- Task details:
Repeat the records exactly. Leave out the pictures.
───── Source records
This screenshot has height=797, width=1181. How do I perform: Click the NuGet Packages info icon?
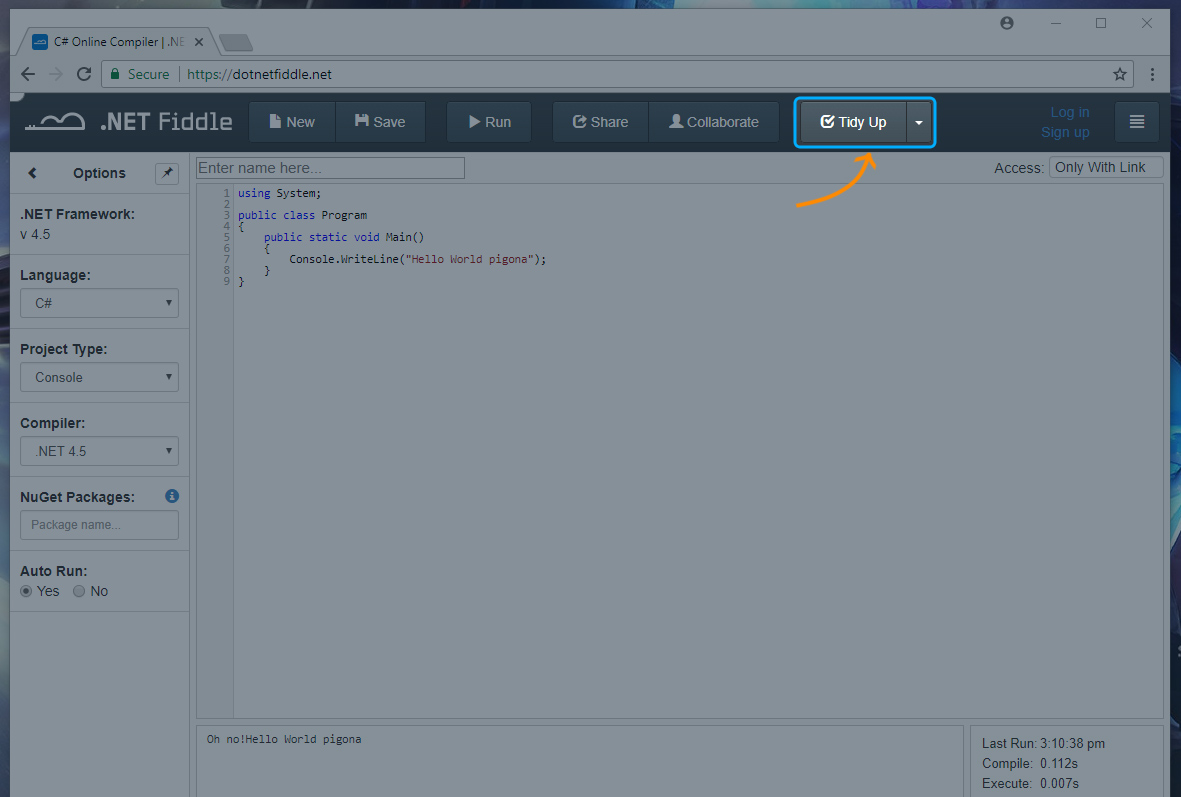click(172, 496)
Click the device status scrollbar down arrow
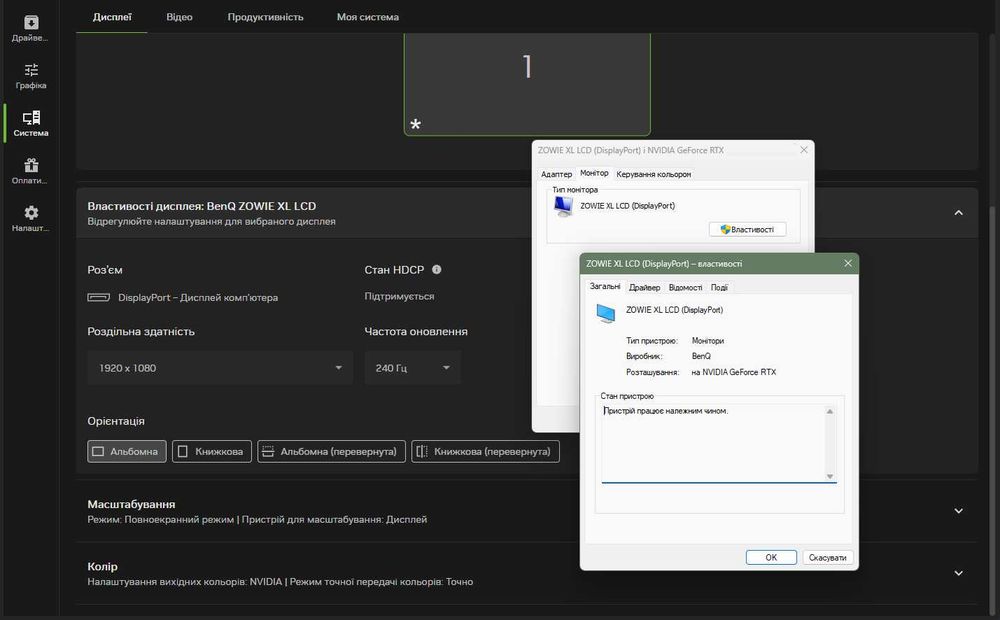 coord(830,476)
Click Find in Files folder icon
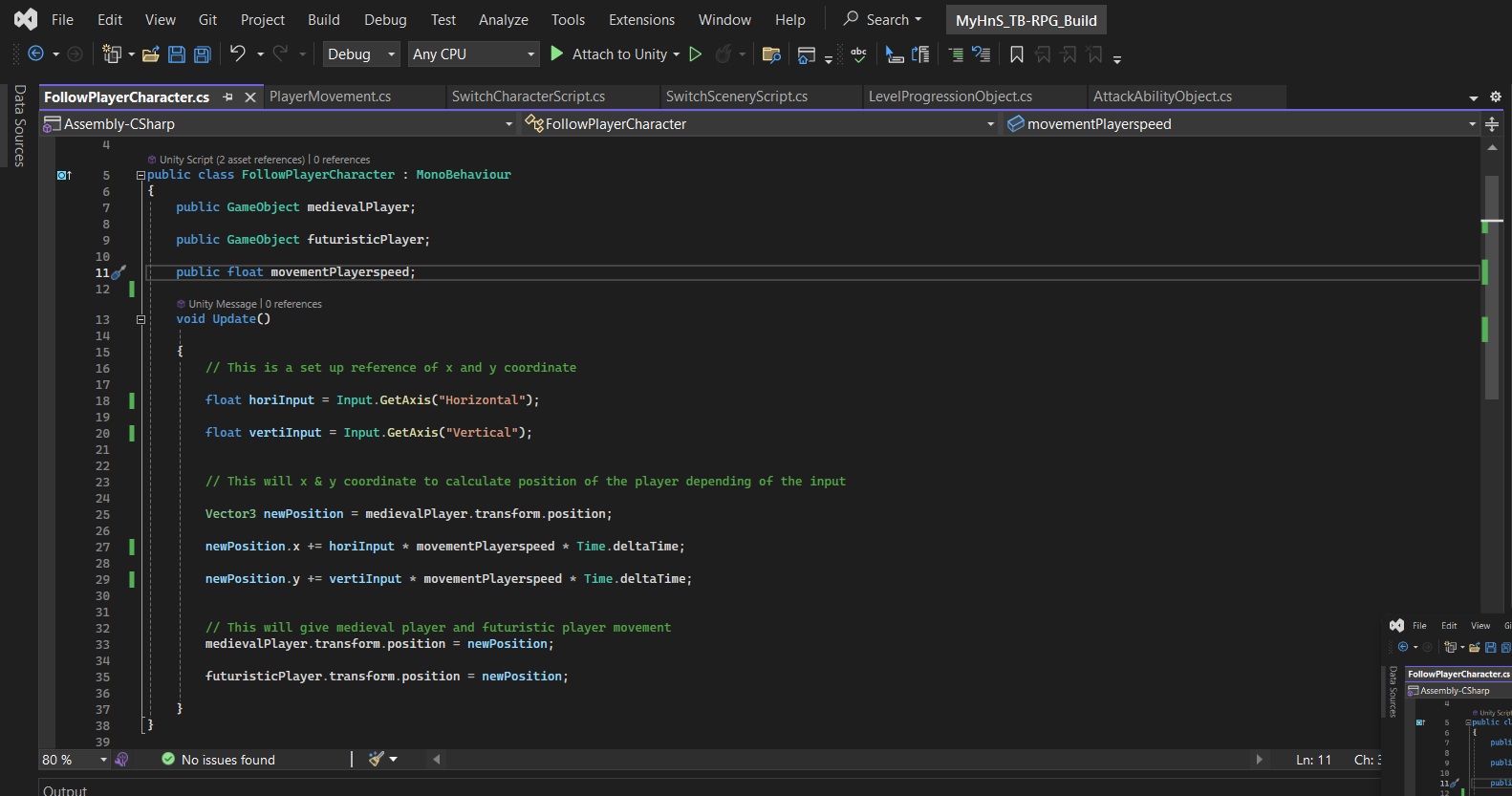1512x796 pixels. click(771, 54)
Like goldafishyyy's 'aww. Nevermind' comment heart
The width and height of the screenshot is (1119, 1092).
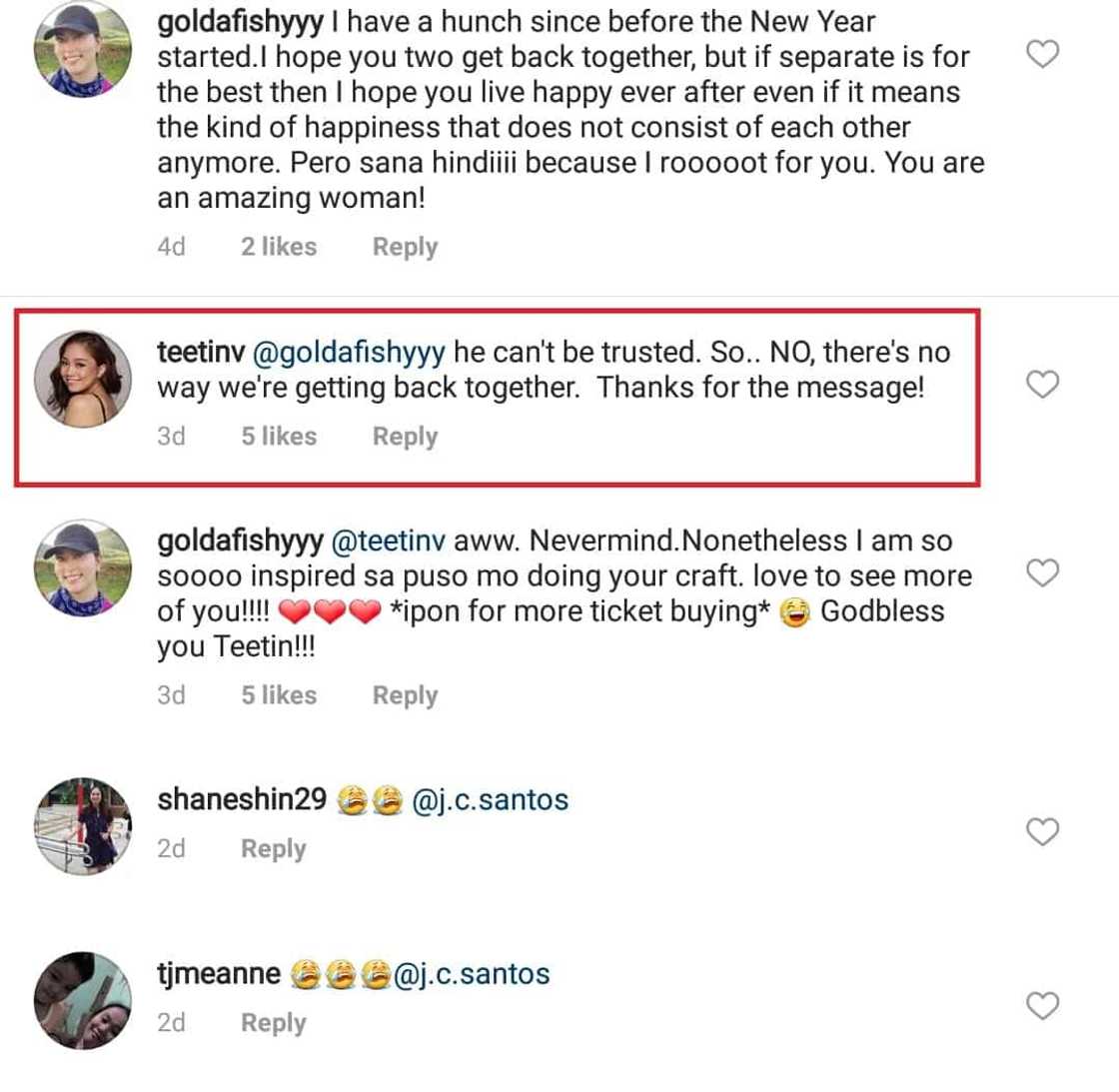pyautogui.click(x=1042, y=572)
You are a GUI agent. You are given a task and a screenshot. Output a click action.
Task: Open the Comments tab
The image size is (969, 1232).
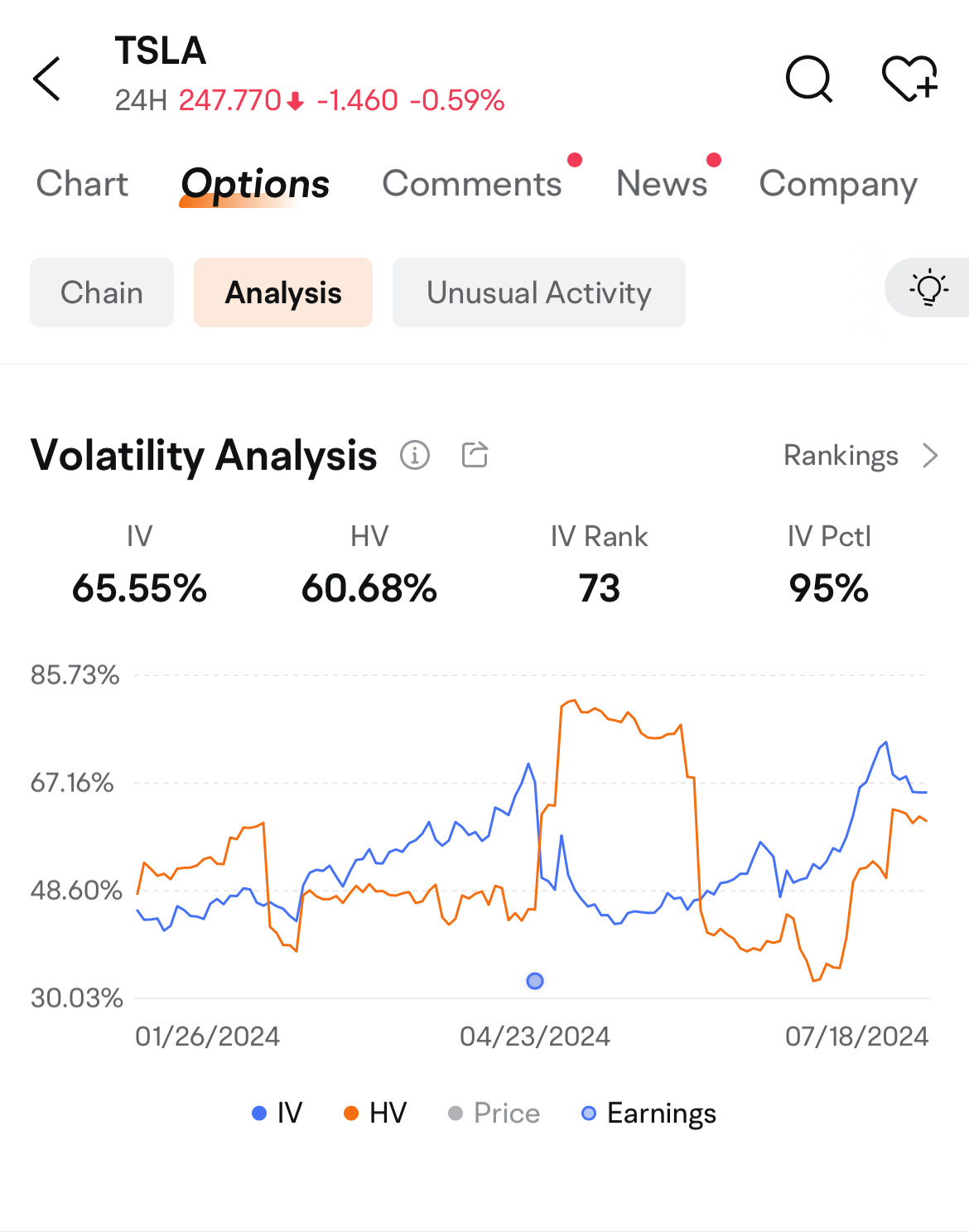472,183
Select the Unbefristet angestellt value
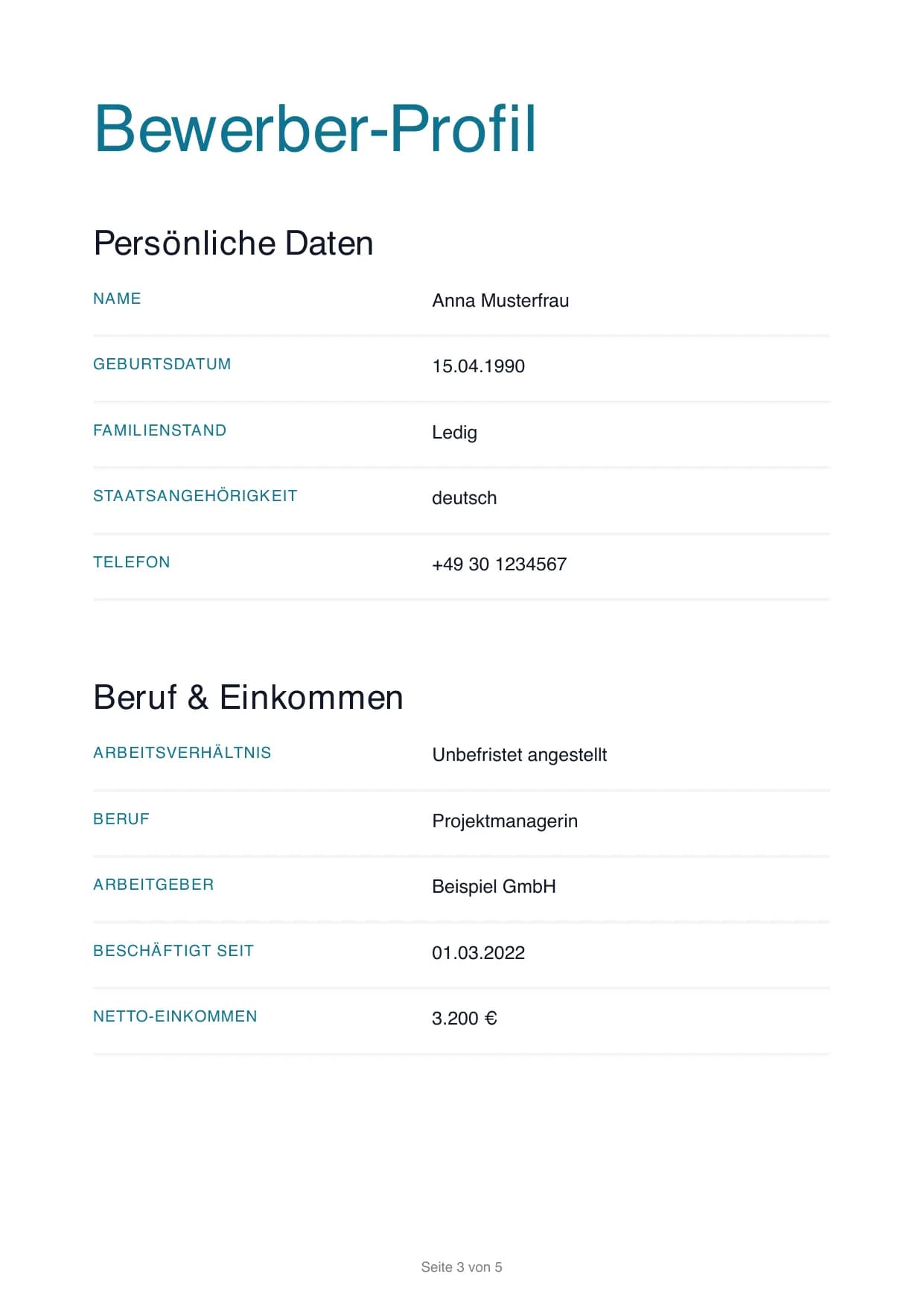This screenshot has height=1306, width=924. tap(519, 755)
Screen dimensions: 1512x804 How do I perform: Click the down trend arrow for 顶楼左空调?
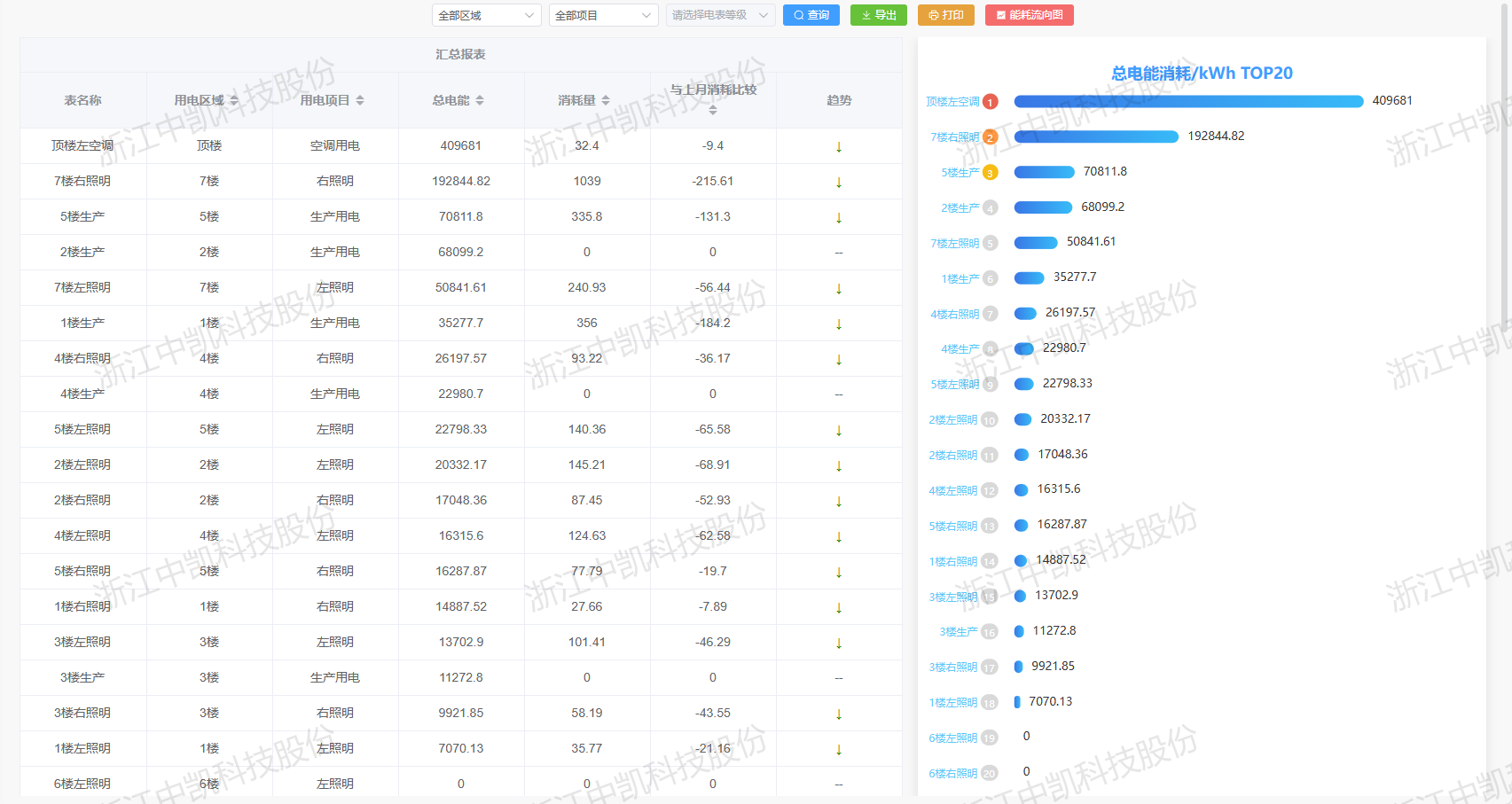tap(839, 146)
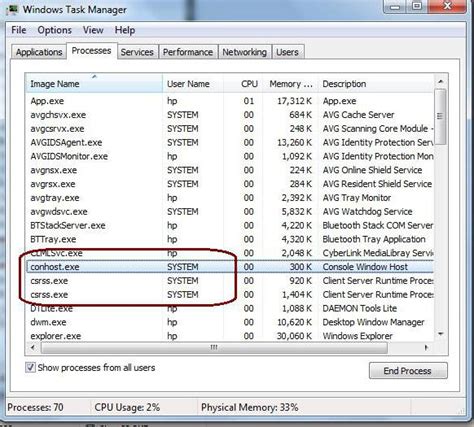Switch to the Performance tab
The width and height of the screenshot is (474, 427).
coord(188,52)
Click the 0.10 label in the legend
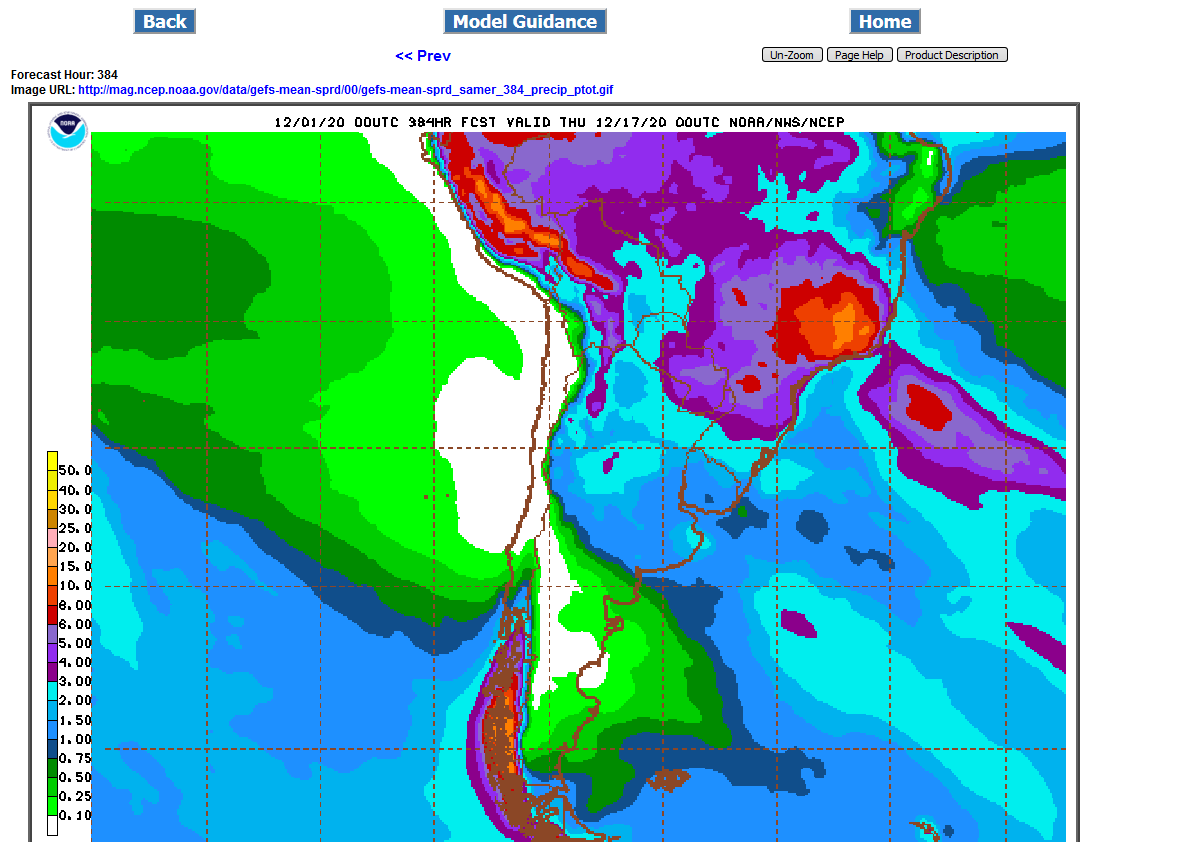This screenshot has height=842, width=1202. (75, 816)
──────────
- Answer space:
This screenshot has height=797, width=1181. How do I perform: Click the NuGet Packages info icon?
click(172, 496)
Click the device status scrollbar down arrow
 coord(830,476)
Click Find in Files folder icon
1512x796 pixels. click(771, 54)
Like goldafishyyy's 'aww. Nevermind' comment heart
The width and height of the screenshot is (1119, 1092).
pyautogui.click(x=1042, y=572)
You are a GUI agent. You are given a task and a screenshot. Output a click action.
Task: Open the Comments tab
The image size is (969, 1232).
472,183
Select the Unbefristet angestellt value
This screenshot has height=1306, width=924. tap(519, 755)
Screen dimensions: 1512x804 How do I perform: Click the down trend arrow for 顶楼左空调?
tap(839, 146)
Switch to the Performance tab
The width and height of the screenshot is (474, 427).
coord(188,52)
Click the 0.10 label in the legend
This screenshot has height=842, width=1202. (75, 816)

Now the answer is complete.